Given task
Rewrite the records below with "computer-use agent" renamed to "desktop automation agent" at every occurrence, keeping everything else unchanged.

Material
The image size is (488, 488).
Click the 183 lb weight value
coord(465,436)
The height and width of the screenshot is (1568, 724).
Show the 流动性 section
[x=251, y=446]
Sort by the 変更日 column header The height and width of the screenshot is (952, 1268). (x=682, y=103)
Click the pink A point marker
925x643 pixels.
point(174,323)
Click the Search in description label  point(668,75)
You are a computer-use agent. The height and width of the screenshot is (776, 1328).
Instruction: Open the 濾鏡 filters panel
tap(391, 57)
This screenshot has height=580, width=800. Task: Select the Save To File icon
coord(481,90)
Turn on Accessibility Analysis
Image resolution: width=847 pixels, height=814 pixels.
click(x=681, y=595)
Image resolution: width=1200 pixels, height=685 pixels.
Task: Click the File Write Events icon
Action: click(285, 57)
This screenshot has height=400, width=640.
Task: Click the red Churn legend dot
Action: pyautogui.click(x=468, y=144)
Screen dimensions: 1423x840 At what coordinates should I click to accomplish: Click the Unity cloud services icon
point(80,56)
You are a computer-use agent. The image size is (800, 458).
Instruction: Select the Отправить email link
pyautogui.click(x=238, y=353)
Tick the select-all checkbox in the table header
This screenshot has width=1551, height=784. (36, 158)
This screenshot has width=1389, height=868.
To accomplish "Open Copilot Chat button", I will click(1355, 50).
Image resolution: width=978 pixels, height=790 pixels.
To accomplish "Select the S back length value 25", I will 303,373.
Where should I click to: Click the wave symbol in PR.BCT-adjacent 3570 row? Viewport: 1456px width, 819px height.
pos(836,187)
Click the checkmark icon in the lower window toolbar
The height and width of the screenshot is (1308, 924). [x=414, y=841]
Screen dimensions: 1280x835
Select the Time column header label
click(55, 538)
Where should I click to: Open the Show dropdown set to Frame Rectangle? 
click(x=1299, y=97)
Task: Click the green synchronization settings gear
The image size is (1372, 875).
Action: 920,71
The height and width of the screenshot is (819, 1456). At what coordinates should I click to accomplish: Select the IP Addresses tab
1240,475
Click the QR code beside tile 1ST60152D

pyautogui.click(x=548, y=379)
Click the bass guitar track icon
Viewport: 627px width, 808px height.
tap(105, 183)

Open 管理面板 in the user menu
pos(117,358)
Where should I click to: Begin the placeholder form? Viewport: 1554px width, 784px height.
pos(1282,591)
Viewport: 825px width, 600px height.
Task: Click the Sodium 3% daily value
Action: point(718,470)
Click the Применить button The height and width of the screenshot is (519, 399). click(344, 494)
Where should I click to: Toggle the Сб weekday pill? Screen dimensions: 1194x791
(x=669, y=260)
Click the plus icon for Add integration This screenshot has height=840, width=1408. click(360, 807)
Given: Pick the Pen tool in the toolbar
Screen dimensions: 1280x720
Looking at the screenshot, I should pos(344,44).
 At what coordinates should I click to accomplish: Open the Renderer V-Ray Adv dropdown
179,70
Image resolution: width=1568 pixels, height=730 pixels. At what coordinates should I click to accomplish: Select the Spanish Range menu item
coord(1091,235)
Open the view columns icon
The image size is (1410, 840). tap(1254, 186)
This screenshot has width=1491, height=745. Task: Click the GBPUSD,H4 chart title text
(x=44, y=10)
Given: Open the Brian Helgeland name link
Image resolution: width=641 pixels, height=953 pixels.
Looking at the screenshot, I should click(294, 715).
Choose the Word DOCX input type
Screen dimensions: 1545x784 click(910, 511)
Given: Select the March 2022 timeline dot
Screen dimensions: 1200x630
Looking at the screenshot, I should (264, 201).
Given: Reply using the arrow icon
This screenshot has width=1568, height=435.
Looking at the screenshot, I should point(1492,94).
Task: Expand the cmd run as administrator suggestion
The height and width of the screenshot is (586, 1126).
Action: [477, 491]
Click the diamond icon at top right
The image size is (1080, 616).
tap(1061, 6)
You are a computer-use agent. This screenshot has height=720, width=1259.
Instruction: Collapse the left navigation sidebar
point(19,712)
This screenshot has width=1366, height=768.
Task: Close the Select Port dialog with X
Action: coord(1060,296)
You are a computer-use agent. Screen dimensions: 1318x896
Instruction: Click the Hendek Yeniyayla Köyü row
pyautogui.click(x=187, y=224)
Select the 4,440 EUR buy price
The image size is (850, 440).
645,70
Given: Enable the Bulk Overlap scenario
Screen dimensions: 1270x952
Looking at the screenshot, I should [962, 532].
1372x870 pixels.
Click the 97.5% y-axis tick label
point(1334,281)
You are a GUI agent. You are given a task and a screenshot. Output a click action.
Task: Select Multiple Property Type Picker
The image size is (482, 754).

Final result
The image size is (488, 488).
Click the 183 lb weight value
coord(465,436)
The height and width of the screenshot is (1568, 724).
Show the 流动性 section
[x=251, y=446]
Sort by the 変更日 column header The height and width of the screenshot is (952, 1268). (x=682, y=103)
Click the pink A point marker
925x643 pixels.
point(174,323)
Click the Search in description label  point(668,75)
You are a desktop automation agent. The height and width of the screenshot is (776, 1328).
Instruction: Open the 濾鏡 filters panel
tap(391, 57)
This screenshot has height=580, width=800. Task: Select the Save To File icon
coord(481,90)
Turn on Accessibility Analysis
Image resolution: width=847 pixels, height=814 pixels.
click(x=681, y=595)
Image resolution: width=1200 pixels, height=685 pixels.
Task: Click the File Write Events icon
Action: click(285, 57)
This screenshot has height=400, width=640.
Task: Click the red Churn legend dot
Action: pyautogui.click(x=468, y=144)
Screen dimensions: 1423x840 At what coordinates should I click to accomplish: Click the Unity cloud services icon
point(80,56)
You are a desktop automation agent. The image size is (800, 458).
Instruction: Select the Отправить email link
pyautogui.click(x=238, y=353)
Tick the select-all checkbox in the table header
This screenshot has width=1551, height=784. (36, 158)
This screenshot has width=1389, height=868.
To accomplish "Open Copilot Chat button", I will click(1355, 50).
Image resolution: width=978 pixels, height=790 pixels.
To accomplish "Select the S back length value 25", I will 303,373.
Where should I click to: Click the wave symbol in PR.BCT-adjacent 3570 row? Viewport: 1456px width, 819px height.
pos(836,187)
Click the checkmark icon in the lower window toolbar
The height and width of the screenshot is (1308, 924). [x=414, y=841]
Screen dimensions: 1280x835
Select the Time column header label
click(55, 538)
Where should I click to: Open the Show dropdown set to Frame Rectangle? 
click(x=1299, y=97)
Task: Click the green synchronization settings gear
The image size is (1372, 875).
Action: 920,71
The height and width of the screenshot is (819, 1456). At what coordinates should I click to accomplish: Select the IP Addresses tab
1240,475
Click the QR code beside tile 1ST60152D

pyautogui.click(x=548, y=379)
Click the bass guitar track icon
Viewport: 627px width, 808px height.
tap(105, 183)

Open 管理面板 in the user menu
pos(117,358)
Where should I click to: Begin the placeholder form? Viewport: 1554px width, 784px height.
pos(1282,591)
Viewport: 825px width, 600px height.
Task: Click the Sodium 3% daily value
Action: point(718,470)
Click the Применить button The height and width of the screenshot is (519, 399). click(344, 494)
Where should I click to: Toggle the Сб weekday pill? Screen dimensions: 1194x791
(x=669, y=260)
Click the plus icon for Add integration This screenshot has height=840, width=1408. click(360, 807)
Given: Pick the Pen tool in the toolbar
Screen dimensions: 1280x720
Looking at the screenshot, I should pos(344,44).
 At what coordinates should I click to accomplish: Open the Renderer V-Ray Adv dropdown
179,70
Image resolution: width=1568 pixels, height=730 pixels. At what coordinates should I click to accomplish: Select the Spanish Range menu item
coord(1091,235)
Open the view columns icon
The image size is (1410, 840). tap(1254, 186)
This screenshot has width=1491, height=745. Task: Click the GBPUSD,H4 chart title text
(x=44, y=10)
Given: Open the Brian Helgeland name link
Image resolution: width=641 pixels, height=953 pixels.
Looking at the screenshot, I should click(294, 715).
Choose the Word DOCX input type
Screen dimensions: 1545x784 click(910, 511)
Given: Select the March 2022 timeline dot
Screen dimensions: 1200x630
Looking at the screenshot, I should (264, 201).
Given: Reply using the arrow icon
This screenshot has width=1568, height=435.
Looking at the screenshot, I should point(1492,94).
Task: Expand the cmd run as administrator suggestion
The height and width of the screenshot is (586, 1126).
Action: [477, 491]
Click the diamond icon at top right
The image size is (1080, 616).
tap(1061, 6)
You are a desktop automation agent. This screenshot has height=720, width=1259.
Instruction: Collapse the left navigation sidebar
point(19,712)
This screenshot has width=1366, height=768.
Task: Close the Select Port dialog with X
Action: coord(1060,296)
You are a desktop automation agent. Screen dimensions: 1318x896
Instruction: Click the Hendek Yeniyayla Köyü row
pyautogui.click(x=187, y=224)
Select the 4,440 EUR buy price
The image size is (850, 440).
645,70
Given: Enable the Bulk Overlap scenario
Screen dimensions: 1270x952
Looking at the screenshot, I should [962, 532].
1372x870 pixels.
Click the 97.5% y-axis tick label
point(1334,281)
You are a GUI agent. You are given a task and a screenshot. Output a click action.
Task: Select Multiple Property Type Picker
The image size is (482, 754).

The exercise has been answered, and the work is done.